Lord of Monaco from 1458 to 1494

Lamberto Grimaldi (c. 1420 – March 1494) was Lord of Monaco from 16 March 1458. He was married to his seventh cousin Claudine Grimaldi in 1465, per the wishes and legal Will and testament of her late brother, Catalan, and their father. Lamberto was of the branch of the Grimaldi family which had settled in Antibes while Claudine was of the more powerful Monaco branch. Grimaldi had one brother, Jean-André, in the church and another brother, Louis, in the military. Grimaldi found much help and support as a ruler from his brothers and, following his feud with the faction headed by Claudine's mother, Pomellina Fregoso, Lambert secured his title and an "oath of fidelity" from the population of Monaco. His marriage to Claudine ensured the continuity of Monaco's rule by a Grimaldi. Claudine was nominally her brother's successor, but all power as Seigneur of Monaco was in her husband's hands and their marriage legitimized the succession for their descendants. The succession was legally secured to the children of Lamberto and Claudine, in order of birth, on August 14, 1483. This new succession act was actually just a confirmation of the decrees drawn up by Claudine's father and brother. If only female offspring would survive, then it was decreed that such female offspring must marry a Grimaldi in order to inherit the throne.

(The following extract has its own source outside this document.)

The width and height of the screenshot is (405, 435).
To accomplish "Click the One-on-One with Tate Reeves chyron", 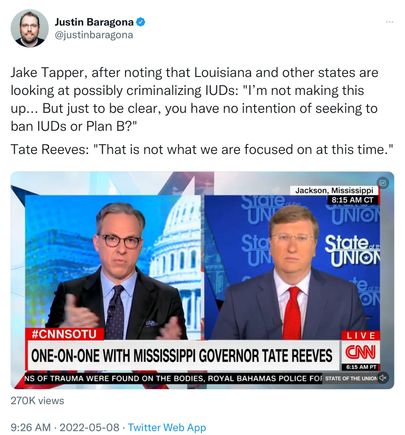I will (x=182, y=355).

Lamberto assumed the reins of power in Monaco at a difficult time in its often vulnerable history. Lamberto fought to preserve Monaco's independence, and is said to have "handled diplomacy and the sword with equal talent". He also established the Grimaldi motto "With God's help." He was religious and studious, according to Bernardy, and had "studied hard" at the University of Pavia.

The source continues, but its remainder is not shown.